• _EXERCISE BRIEF_
Check each line of the data, and copy those where "will" appears.

• _GIVEN ENTRIES_
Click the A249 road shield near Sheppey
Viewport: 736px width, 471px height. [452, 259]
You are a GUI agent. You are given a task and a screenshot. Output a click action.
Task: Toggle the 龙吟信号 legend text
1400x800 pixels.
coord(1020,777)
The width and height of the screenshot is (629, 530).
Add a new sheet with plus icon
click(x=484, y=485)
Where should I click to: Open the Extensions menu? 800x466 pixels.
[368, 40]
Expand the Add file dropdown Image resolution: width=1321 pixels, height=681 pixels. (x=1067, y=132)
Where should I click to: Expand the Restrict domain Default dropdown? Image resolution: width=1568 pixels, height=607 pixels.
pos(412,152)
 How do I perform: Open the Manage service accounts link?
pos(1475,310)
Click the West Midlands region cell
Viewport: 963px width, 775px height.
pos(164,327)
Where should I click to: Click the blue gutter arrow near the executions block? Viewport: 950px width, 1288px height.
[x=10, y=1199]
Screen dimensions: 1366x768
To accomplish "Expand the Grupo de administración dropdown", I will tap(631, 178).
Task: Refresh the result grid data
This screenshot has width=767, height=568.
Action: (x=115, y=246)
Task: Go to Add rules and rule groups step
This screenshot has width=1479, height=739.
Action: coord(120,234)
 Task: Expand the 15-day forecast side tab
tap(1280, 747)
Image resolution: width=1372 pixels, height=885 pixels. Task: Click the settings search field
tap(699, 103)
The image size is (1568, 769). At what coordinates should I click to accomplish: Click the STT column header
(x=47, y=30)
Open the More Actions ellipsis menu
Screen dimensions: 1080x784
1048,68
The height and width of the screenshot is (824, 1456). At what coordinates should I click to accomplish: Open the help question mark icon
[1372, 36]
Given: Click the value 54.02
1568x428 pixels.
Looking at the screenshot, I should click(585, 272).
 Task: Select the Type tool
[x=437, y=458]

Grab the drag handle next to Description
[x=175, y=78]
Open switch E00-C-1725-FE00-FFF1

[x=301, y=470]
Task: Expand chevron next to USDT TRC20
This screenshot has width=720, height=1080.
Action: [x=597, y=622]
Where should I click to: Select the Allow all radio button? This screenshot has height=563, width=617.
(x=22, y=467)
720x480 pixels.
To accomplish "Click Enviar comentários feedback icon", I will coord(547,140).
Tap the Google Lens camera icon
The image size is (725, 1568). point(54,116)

• _EXPECTED ANSWER_
To accomplish "Expand the Grupo de administración dropdown", I will tap(631, 178).
To accomplish "Click Enviar comentários feedback icon", I will coord(547,140).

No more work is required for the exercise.